Do this
Update everything from the start of the records down to the line containing "tap(203, 157)" by replacing "axis label" with "axis tick", keeping all else unchanged.

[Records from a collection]
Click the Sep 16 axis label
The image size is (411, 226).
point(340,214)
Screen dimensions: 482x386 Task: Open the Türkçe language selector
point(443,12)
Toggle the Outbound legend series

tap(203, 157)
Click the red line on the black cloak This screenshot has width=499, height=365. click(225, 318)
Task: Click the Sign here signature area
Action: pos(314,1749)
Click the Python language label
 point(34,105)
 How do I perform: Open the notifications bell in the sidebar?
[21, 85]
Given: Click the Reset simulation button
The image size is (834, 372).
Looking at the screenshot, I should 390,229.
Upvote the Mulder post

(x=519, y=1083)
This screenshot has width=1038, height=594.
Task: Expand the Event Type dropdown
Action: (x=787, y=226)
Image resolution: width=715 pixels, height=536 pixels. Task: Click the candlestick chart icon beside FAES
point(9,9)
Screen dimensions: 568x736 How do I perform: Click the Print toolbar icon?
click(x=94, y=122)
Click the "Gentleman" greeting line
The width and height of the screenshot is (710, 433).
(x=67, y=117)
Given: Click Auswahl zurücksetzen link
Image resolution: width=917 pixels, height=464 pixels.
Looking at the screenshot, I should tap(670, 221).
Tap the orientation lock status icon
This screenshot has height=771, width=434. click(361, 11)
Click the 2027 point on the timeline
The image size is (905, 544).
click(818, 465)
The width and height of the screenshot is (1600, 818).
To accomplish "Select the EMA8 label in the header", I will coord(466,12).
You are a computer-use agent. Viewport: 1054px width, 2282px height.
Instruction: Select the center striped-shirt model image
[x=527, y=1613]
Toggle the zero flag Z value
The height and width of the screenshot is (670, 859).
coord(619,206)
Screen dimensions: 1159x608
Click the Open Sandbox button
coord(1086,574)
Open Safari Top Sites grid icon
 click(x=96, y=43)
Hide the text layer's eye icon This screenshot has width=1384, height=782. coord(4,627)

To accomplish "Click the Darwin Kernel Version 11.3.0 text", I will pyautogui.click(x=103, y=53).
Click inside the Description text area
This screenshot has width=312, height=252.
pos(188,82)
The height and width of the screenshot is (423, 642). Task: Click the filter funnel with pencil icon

Answer below
Click the Sep 16 axis tick
The image size is (411, 226).
point(340,214)
Screen dimensions: 482x386 Task: Open the Türkçe language selector
point(443,12)
Toggle the Outbound legend series

tap(203, 157)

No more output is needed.